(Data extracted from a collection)
[Start of section]

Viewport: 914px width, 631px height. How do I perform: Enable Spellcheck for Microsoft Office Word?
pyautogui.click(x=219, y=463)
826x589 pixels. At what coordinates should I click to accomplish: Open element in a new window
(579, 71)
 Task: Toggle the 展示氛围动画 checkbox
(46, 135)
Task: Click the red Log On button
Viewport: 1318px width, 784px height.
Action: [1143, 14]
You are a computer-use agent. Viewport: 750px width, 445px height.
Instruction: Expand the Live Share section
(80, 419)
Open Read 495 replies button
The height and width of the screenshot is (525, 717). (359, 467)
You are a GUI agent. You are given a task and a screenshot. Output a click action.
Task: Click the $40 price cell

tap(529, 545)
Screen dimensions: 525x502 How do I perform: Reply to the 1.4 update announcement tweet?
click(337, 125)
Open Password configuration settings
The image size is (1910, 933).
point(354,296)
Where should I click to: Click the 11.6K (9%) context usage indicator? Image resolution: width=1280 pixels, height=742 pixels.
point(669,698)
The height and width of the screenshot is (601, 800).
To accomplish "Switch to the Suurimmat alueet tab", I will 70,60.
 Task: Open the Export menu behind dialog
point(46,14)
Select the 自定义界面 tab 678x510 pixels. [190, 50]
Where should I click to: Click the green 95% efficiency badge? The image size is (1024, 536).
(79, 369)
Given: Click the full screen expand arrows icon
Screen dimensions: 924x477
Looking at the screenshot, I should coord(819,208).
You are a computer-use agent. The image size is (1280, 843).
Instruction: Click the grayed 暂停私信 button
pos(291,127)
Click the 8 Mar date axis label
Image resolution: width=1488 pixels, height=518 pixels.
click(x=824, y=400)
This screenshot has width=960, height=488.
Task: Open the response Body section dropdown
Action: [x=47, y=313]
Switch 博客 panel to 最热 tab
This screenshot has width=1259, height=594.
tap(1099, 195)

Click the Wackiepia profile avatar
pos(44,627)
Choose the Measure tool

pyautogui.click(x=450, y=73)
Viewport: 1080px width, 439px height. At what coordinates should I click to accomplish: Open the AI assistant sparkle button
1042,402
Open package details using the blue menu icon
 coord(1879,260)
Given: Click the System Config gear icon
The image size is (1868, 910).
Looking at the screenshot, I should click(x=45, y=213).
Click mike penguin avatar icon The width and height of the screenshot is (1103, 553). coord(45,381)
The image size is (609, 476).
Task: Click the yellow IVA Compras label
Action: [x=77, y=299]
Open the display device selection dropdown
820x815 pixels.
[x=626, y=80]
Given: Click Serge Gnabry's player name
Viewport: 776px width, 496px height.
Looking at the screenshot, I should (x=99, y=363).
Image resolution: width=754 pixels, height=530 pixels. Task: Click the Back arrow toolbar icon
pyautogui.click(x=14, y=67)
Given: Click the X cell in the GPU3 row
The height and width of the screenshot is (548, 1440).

[End of section]

- Problem to solve
Take the lines from the one containing "Given: Click the X cell in the GPU3 row" through the final line of the entries above, and set them down exactly, with nothing added.

- Answer
Given: Click the X cell in the GPU3 row
The height and width of the screenshot is (548, 1440).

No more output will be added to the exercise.